━━━ Exercise text ━━━
America has had a long tradition of political discourse.  Enough so, that a whole governmental system was developed with strong recognition of our disagreements. Throughout American history, men of great courage stood up for what they thought was right, even when others scorned them. Most notably were the Kentucky and Virginia Resolutions of 1798 and 1799, respectively.

 These Resolutions (or Resolves) were public proclamations which asserted each State’s right to snub the Alien and Sedition Acts of 1798, passed by President John Adams.  These acts, which banned negative speech directed at the Federal Government and imprisonment for “threating” Aliens, were a heavy handed malfeasance by the Federal Government – an utter usurpation of its enumerated power.  These two resolutions, commonly known as the Principles of 98’, are still referenced today by those who wish to assert States’ rights as a counterweight to federal power. They laid the theoretical foundation for other States to openly rebuke Federal laws not in step with the Constitution.
━━━
Requirement 1:
In the text on the Kentucky and Virginia Resolutions, which president passed the Alien and Sedition Acts of 1798?
Requirement 2:
Condense the paragraph of the text on the Kentucky and Virginia Resolutions that begins "These Resolutions (or Resolves)" into a short bulleted list that keeps its main facts.
━━━ Record extracts ━━━
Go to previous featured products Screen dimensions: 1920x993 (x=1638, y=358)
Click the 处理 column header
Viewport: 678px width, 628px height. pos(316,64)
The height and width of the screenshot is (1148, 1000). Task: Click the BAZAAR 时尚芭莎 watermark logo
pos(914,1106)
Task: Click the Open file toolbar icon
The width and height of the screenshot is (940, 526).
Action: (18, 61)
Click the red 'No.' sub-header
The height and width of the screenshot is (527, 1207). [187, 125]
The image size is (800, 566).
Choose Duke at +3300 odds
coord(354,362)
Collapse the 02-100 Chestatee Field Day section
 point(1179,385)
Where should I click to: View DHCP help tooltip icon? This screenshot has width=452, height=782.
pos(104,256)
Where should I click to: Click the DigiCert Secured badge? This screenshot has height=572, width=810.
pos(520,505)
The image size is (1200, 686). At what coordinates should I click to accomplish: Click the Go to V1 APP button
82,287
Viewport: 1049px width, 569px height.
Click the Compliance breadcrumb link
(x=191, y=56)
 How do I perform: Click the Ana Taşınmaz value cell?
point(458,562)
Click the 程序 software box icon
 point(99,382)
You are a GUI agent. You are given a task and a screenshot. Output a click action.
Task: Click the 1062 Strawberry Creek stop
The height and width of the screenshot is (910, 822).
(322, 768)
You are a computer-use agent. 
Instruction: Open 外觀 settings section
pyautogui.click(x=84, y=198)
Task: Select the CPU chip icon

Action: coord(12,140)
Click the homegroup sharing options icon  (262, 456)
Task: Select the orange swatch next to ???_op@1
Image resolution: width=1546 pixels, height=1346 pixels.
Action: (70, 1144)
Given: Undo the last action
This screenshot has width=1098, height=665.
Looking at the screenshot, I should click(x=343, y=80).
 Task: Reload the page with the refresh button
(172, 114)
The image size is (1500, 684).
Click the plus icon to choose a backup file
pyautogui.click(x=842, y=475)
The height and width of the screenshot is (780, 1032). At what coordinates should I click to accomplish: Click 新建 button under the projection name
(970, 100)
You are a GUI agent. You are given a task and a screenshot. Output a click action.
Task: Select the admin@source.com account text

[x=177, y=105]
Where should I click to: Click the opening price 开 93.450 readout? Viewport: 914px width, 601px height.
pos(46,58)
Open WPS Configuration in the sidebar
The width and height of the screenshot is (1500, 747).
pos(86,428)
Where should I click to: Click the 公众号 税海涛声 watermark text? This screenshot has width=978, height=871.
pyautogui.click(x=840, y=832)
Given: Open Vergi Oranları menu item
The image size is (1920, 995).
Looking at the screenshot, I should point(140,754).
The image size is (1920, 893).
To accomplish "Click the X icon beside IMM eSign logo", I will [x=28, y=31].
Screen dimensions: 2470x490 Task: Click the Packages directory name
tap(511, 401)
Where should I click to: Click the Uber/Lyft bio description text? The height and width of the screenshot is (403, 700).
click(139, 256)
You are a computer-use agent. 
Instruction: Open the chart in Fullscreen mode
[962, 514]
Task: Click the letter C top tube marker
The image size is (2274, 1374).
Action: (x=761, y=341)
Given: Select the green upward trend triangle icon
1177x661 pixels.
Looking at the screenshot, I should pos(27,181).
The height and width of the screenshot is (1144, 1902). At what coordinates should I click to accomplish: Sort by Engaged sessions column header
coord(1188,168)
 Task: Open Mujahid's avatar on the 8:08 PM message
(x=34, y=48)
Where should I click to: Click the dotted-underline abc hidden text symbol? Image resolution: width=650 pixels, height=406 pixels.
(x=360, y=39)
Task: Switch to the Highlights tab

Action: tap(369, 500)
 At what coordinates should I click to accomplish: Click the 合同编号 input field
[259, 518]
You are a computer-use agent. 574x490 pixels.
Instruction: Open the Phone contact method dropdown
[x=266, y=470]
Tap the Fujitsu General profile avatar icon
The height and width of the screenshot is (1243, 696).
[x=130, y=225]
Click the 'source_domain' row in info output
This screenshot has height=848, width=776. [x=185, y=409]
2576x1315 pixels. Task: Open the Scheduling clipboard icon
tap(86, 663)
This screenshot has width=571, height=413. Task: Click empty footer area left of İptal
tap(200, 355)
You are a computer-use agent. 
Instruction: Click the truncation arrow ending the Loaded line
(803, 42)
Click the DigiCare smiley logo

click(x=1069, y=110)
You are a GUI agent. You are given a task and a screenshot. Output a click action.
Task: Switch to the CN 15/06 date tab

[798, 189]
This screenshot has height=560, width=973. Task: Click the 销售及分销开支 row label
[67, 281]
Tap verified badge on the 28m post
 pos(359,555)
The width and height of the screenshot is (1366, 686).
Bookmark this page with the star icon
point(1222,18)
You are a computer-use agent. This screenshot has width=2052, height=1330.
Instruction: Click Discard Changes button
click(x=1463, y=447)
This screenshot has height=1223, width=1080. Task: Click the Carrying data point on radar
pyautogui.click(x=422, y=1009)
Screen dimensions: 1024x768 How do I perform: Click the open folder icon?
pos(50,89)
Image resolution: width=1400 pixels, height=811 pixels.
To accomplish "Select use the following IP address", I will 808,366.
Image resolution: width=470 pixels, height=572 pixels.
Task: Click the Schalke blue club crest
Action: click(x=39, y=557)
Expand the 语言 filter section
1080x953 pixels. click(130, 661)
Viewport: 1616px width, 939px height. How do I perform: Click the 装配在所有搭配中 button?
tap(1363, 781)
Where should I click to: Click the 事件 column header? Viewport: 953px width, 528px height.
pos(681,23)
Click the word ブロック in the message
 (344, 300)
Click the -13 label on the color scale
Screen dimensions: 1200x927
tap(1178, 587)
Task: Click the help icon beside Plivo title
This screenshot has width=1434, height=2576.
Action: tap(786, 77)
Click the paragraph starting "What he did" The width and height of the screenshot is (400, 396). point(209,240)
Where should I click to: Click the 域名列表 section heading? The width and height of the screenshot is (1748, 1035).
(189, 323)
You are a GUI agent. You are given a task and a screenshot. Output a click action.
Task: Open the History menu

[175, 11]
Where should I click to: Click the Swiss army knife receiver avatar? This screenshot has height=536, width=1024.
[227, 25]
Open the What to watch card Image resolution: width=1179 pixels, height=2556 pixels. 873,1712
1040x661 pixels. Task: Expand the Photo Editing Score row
━━━
Exercise output 1:
President John Adams.

Exercise output 2:
- The Resolutions were public proclamations asserting each State's right to snub the Alien and Sedition Acts of 1798, passed by President John Adams.
- The Acts banned negative speech against the Federal Government and provided for imprisoning aliens considered threatening. The text calls them a heavy-handed overreach beyond the government's enumerated power.
- Known as the Principles of 98', the two Resolutions are still cited by those asserting States' rights against federal power.
- They laid the theoretical groundwork for States to openly rebuke Federal laws not in step with the Constitution.